Now let’s see what the random embeddings seem to be for every phrases.

fig = plt.decide(figsize=(15, 5))<br />title = [“Tech Phrase”, “Wise Phrase”]<br />for i in range(2):<br />    ax = plt.subplot(1, 2, 1+i)<br />    matrix = tf.reshape(random_embedding[i, :, :], (sequence_length, final_output_len))<br />    cax = ax.matshow(matrix)<br />    plt.gcf().colorbar(cax)<br />    plt.title(title[i], y=1.2)<br />fig.suptitle(“Random Embedding”)<br />plt.current()

fig = plt.decide(figsize=(15, 5))

title = [“Tech Phrase”, “Wise Phrase”]

for i in range(2):

ax = plt.subplot(1, 2, 1+i)

matrix = tf.reshape(random_embedding[i, :, :], (sequence_length, final_output_len))

cax = ax.matshow(matrix)

plt.gcf().colorbar(cax)

plt.title(title[i], y=1.2)

fig.suptitle(“Random Embedding”)

plt.current()

Random embeddings

The embedding from the mounted weights layer are visualized beneath.

fig = plt.decide(figsize=(15, 5))<br />title = [“Tech Phrase”, “Wise Phrase”]<br />for i in range(2):<br />    ax = plt.subplot(1, 2, 1+i)<br />    matrix = tf.reshape(fixed_embedding[i, :, :], (sequence_length, final_output_len))<br />    cax = ax.matshow(matrix)<br />    plt.gcf().colorbar(cax)<br />    plt.title(title[i], y=1.2)<br />fig.suptitle(“Fixed Weight Embedding from Attention is All You Need”)<br />plt.current()

fig = plt.decide(figsize=(15, 5))

title = [“Tech Phrase”, “Wise Phrase”]

for i in range(2):

ax = plt.subplot(1, 2, 1+i)

matrix = tf.reshape(fixed_embedding[i, :, :], (sequence_length, final_output_len))

cax = ax.matshow(matrix)

plt.gcf().colorbar(cax)

plt.title(title[i], y=1.2)

fig.suptitle(“Fixed Weight Embedding from Attention is All You Need”)

plt.current()

Embedding using sinusoidal positional encoding

You can see that the embedding layer initialized using the default parameter outputs random values.

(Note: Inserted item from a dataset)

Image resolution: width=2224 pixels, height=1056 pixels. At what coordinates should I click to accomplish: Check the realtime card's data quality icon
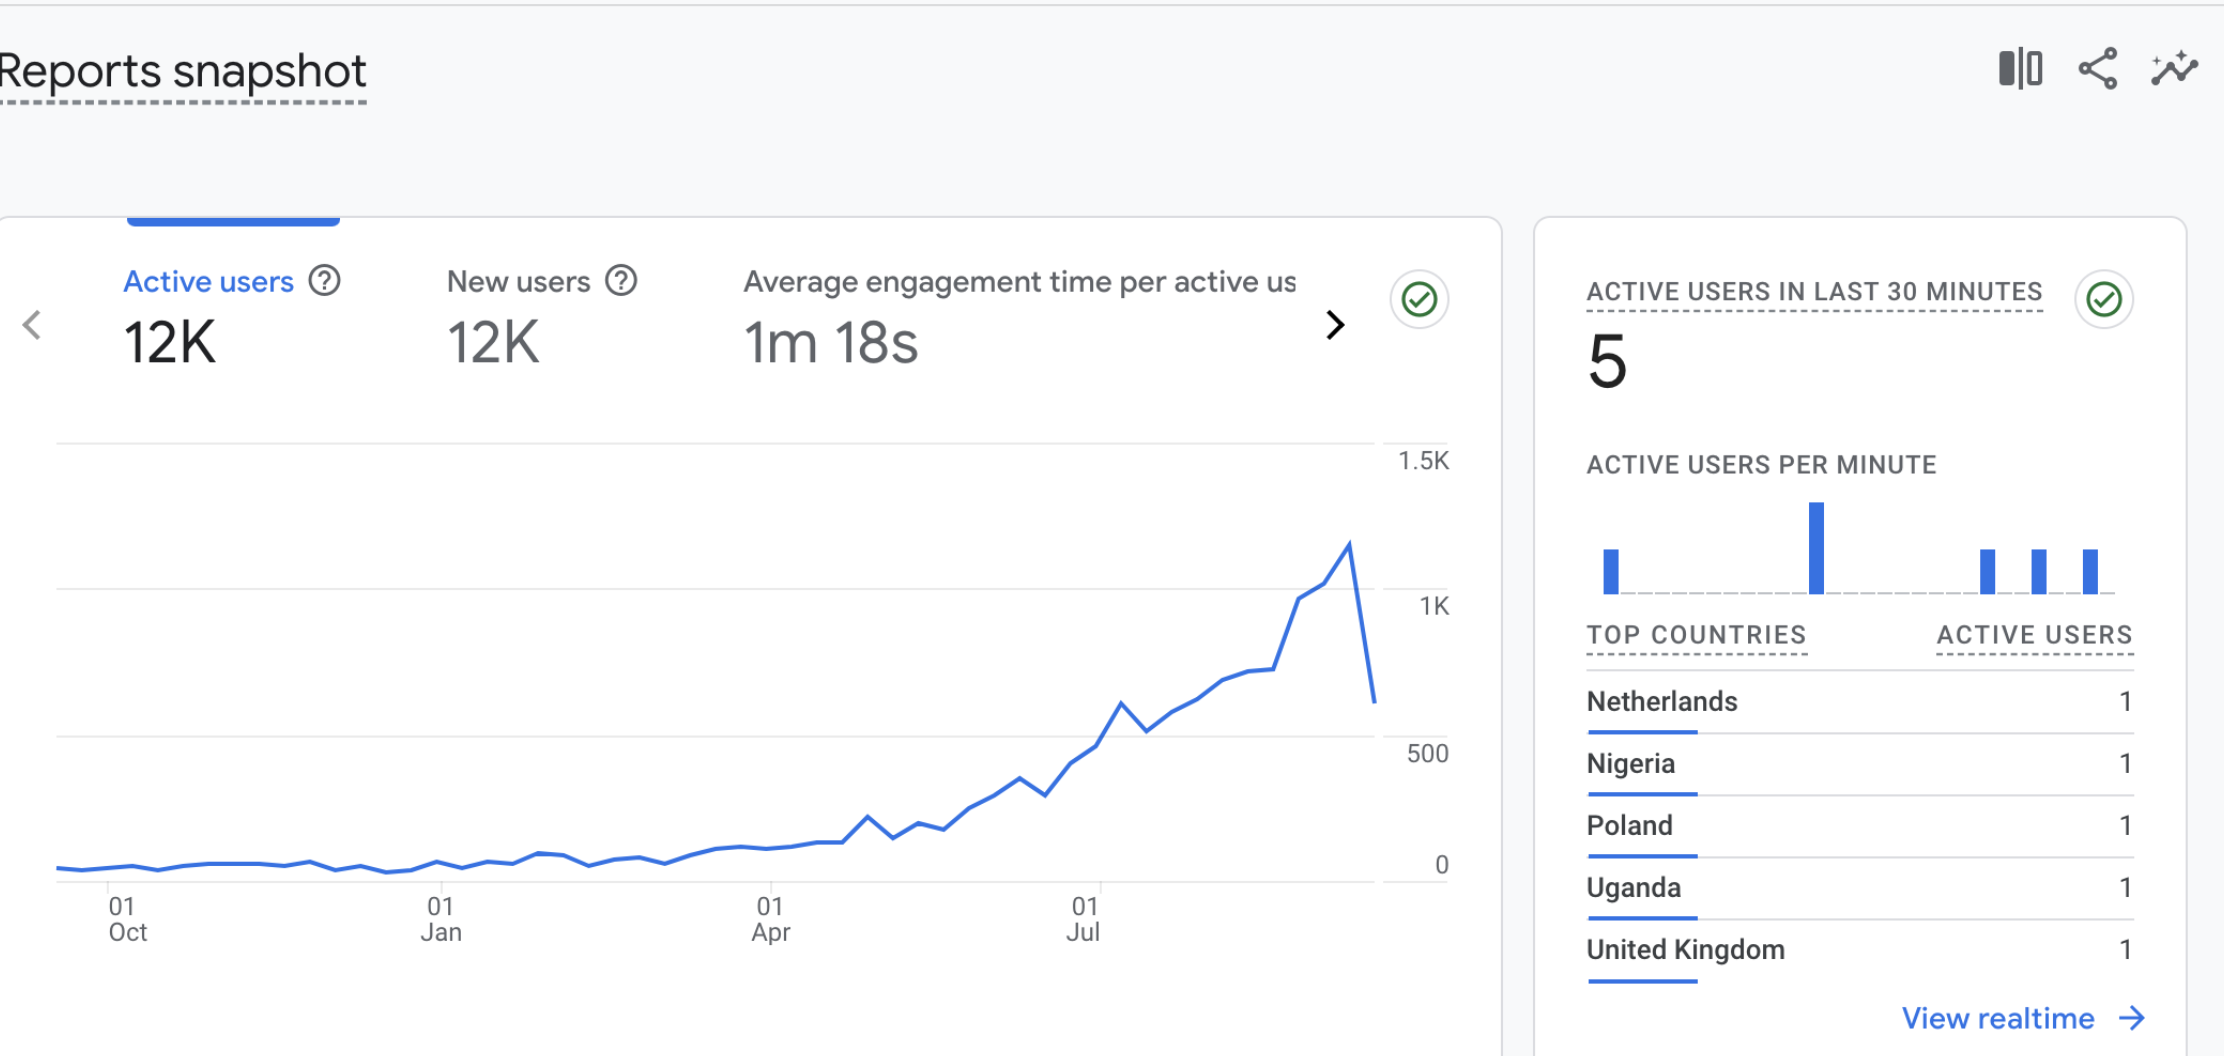click(2103, 299)
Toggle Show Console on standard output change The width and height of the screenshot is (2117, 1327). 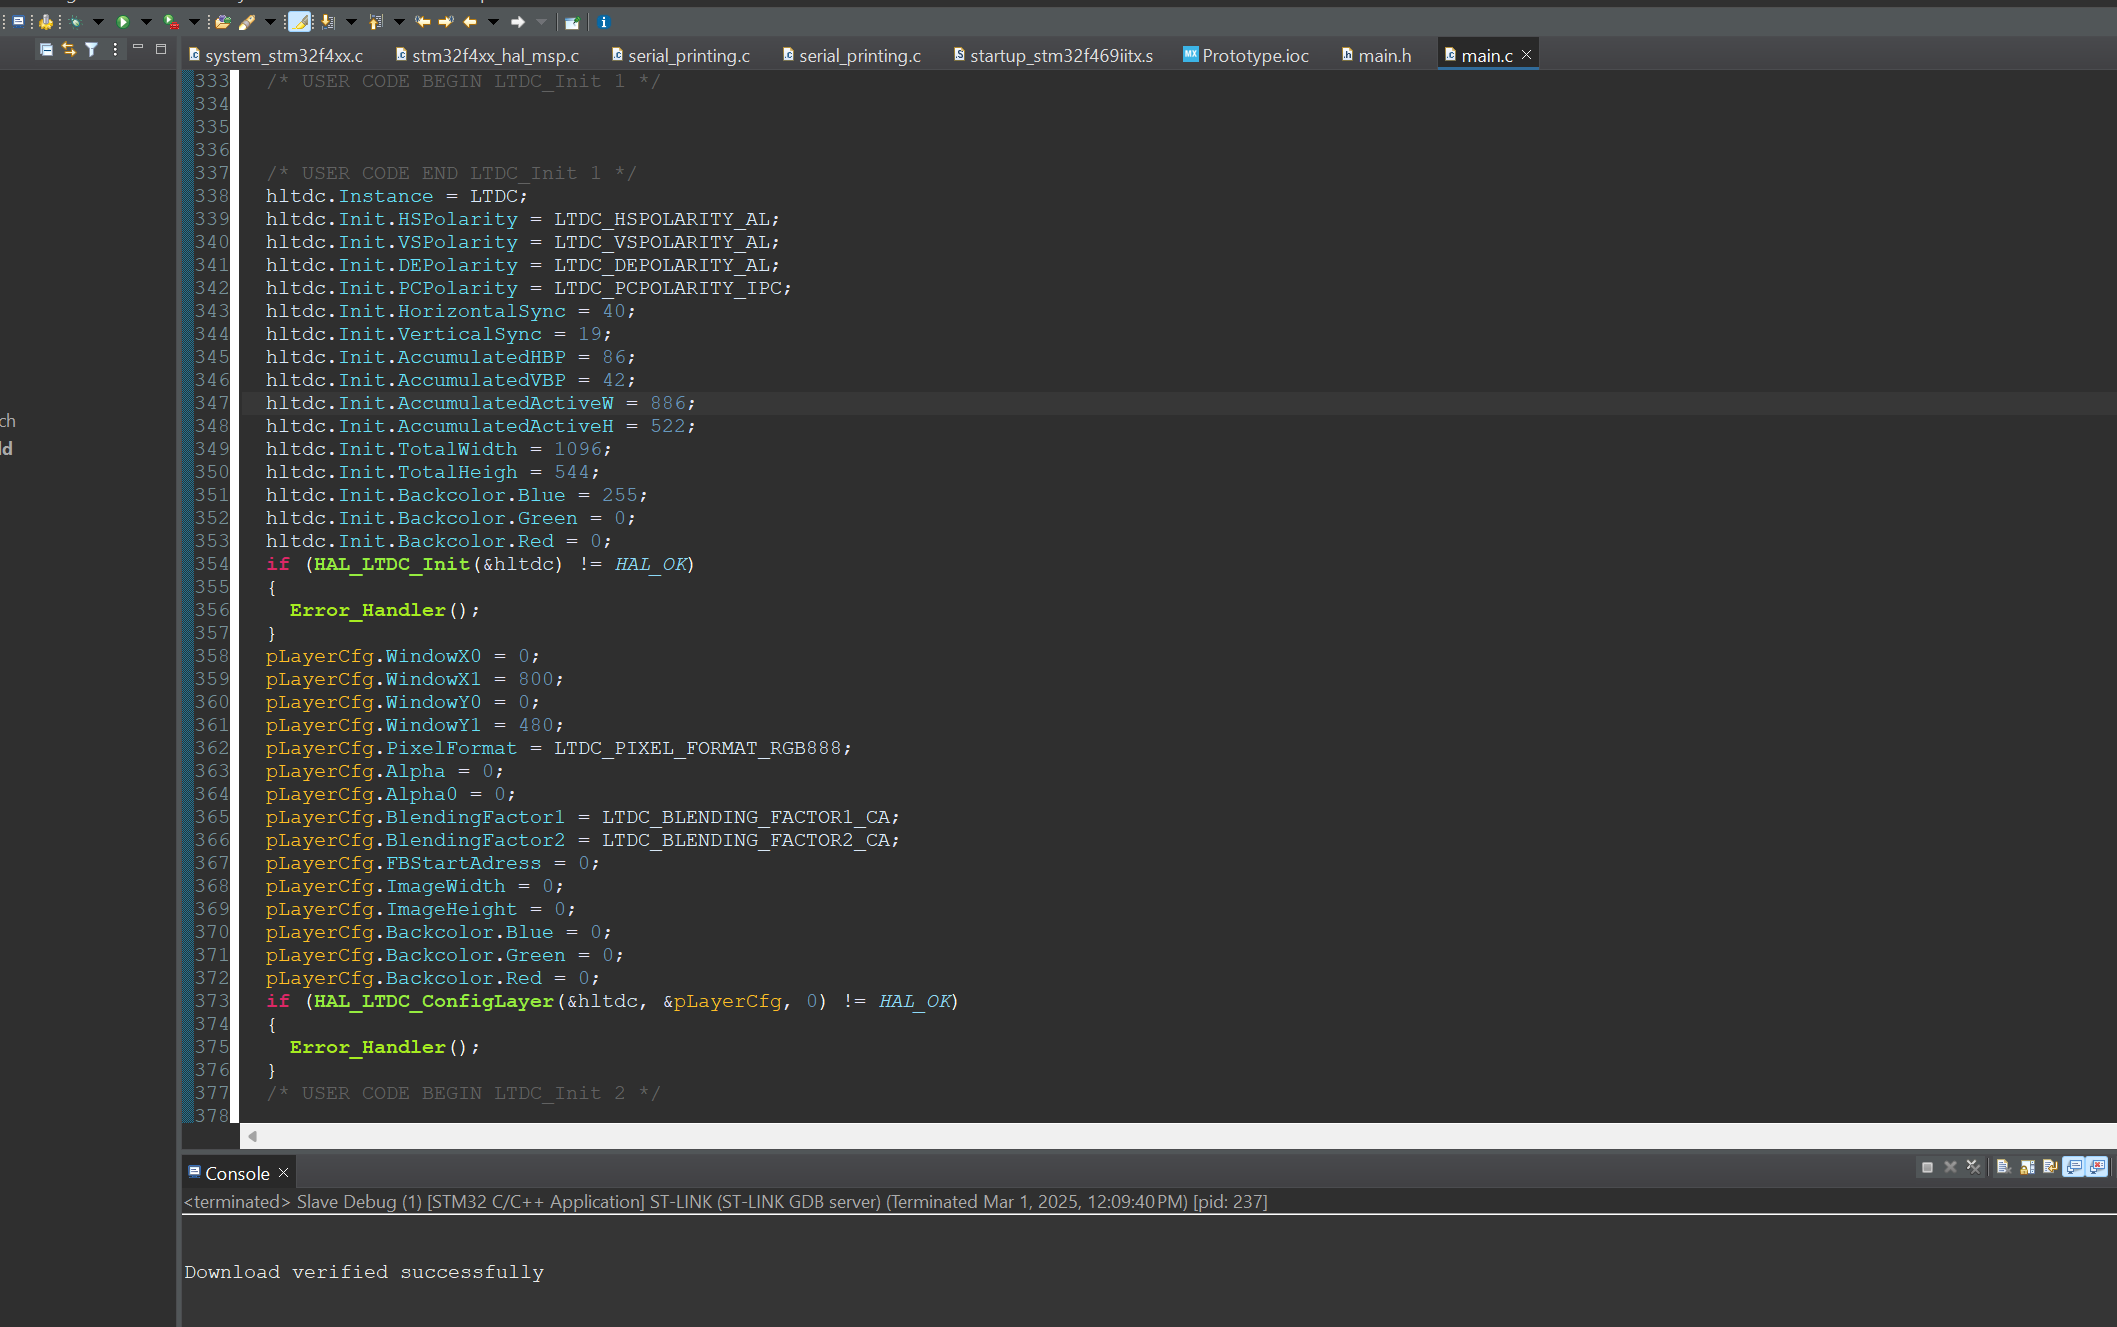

On the alternative hand, the mounted weights generated using sinusoids create a novel signature for every phrase with knowledge on each phrase place encoded inside it.

You can experiment with tunable or fixed-weight implementations to your particular utility.

Summary

In this tutorial, you discovered the implementation of positional encoding layer in Keras.

Specifically, you found:

Text vectorization layer in Keras
Positional encoding layer in Keras
Creating your private class for positional encoding
Setting your private weights for the positional encoding layer in Keras

Do you possibly can have any questions on positional encoding talked about on this publish? Ask your questions throughout the suggestions beneath, and I’ll do my best to answer.

Search This Blog

Solution Desk

Why Does My Snapchat AI Have a Story? Has Snapchat AI Been Hacked?